Stored items
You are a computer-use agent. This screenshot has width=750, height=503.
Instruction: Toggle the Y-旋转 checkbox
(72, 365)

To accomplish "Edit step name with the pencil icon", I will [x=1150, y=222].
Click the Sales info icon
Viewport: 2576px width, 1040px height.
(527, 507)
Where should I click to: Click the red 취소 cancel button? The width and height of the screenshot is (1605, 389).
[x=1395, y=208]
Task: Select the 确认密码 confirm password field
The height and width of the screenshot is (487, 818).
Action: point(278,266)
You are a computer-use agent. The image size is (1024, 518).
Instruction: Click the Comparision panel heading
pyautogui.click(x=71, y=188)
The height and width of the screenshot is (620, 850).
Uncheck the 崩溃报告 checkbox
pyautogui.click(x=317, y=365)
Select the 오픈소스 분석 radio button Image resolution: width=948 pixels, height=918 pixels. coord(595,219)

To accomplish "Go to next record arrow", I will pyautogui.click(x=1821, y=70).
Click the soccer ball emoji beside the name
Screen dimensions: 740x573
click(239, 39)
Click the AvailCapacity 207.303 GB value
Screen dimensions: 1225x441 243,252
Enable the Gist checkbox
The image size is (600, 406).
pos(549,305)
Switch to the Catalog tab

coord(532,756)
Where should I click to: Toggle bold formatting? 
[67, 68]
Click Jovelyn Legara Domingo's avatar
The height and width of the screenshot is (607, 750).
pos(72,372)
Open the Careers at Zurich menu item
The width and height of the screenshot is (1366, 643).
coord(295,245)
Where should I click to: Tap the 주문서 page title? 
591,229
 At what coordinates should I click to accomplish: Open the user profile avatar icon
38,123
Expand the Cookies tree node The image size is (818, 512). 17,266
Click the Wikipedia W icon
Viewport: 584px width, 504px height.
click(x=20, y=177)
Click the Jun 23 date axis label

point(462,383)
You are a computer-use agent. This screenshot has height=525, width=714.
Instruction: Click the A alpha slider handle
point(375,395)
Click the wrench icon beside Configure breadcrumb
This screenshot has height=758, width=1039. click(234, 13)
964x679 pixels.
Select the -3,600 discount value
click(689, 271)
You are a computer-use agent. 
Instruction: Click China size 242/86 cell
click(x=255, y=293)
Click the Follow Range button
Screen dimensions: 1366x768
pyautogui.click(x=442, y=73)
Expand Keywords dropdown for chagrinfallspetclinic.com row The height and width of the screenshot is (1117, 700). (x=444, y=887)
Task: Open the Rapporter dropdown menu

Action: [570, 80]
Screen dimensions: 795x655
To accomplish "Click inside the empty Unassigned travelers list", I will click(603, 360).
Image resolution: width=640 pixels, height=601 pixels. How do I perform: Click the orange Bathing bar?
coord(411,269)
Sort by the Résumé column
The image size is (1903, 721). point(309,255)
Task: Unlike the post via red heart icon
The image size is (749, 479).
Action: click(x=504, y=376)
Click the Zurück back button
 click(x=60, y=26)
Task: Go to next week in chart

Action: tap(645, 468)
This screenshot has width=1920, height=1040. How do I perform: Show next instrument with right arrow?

→ **WORK REQUIRED**
Full transcription, please: every entry, exactly as written.

→ **ANSWER TO THIS TASK**
You are a computer-use agent. This screenshot has width=750, height=503.
Instruction: Toggle the Y-旋转 checkbox
(72, 365)

To accomplish "Edit step name with the pencil icon", I will [x=1150, y=222].
Click the Sales info icon
Viewport: 2576px width, 1040px height.
(527, 507)
Where should I click to: Click the red 취소 cancel button? The width and height of the screenshot is (1605, 389).
[x=1395, y=208]
Task: Select the 确认密码 confirm password field
The height and width of the screenshot is (487, 818).
Action: point(278,266)
You are a computer-use agent. The image size is (1024, 518).
Instruction: Click the Comparision panel heading
pyautogui.click(x=71, y=188)
The height and width of the screenshot is (620, 850).
Uncheck the 崩溃报告 checkbox
pyautogui.click(x=317, y=365)
Select the 오픈소스 분석 radio button Image resolution: width=948 pixels, height=918 pixels. coord(595,219)

To accomplish "Go to next record arrow", I will pyautogui.click(x=1821, y=70).
Click the soccer ball emoji beside the name
Screen dimensions: 740x573
click(239, 39)
Click the AvailCapacity 207.303 GB value
Screen dimensions: 1225x441 243,252
Enable the Gist checkbox
The image size is (600, 406).
pos(549,305)
Switch to the Catalog tab

coord(532,756)
Where should I click to: Toggle bold formatting? 
[67, 68]
Click Jovelyn Legara Domingo's avatar
The height and width of the screenshot is (607, 750).
pos(72,372)
Open the Careers at Zurich menu item
The width and height of the screenshot is (1366, 643).
coord(295,245)
Where should I click to: Tap the 주문서 page title? 
591,229
 At what coordinates should I click to accomplish: Open the user profile avatar icon
38,123
Expand the Cookies tree node The image size is (818, 512). 17,266
Click the Wikipedia W icon
Viewport: 584px width, 504px height.
click(x=20, y=177)
Click the Jun 23 date axis label

point(462,383)
You are a computer-use agent. This screenshot has height=525, width=714.
Instruction: Click the A alpha slider handle
point(375,395)
Click the wrench icon beside Configure breadcrumb
This screenshot has height=758, width=1039. click(234, 13)
964x679 pixels.
Select the -3,600 discount value
click(689, 271)
You are a computer-use agent. 
Instruction: Click China size 242/86 cell
click(x=255, y=293)
Click the Follow Range button
Screen dimensions: 1366x768
pyautogui.click(x=442, y=73)
Expand Keywords dropdown for chagrinfallspetclinic.com row The height and width of the screenshot is (1117, 700). (x=444, y=887)
Task: Open the Rapporter dropdown menu

Action: [570, 80]
Screen dimensions: 795x655
To accomplish "Click inside the empty Unassigned travelers list", I will click(603, 360).
Image resolution: width=640 pixels, height=601 pixels. How do I perform: Click the orange Bathing bar?
coord(411,269)
Sort by the Résumé column
The image size is (1903, 721). point(309,255)
Task: Unlike the post via red heart icon
The image size is (749, 479).
Action: click(x=504, y=376)
Click the Zurück back button
 click(x=60, y=26)
Task: Go to next week in chart

Action: tap(645, 468)
This screenshot has width=1920, height=1040. How do I perform: Show next instrument with right arrow?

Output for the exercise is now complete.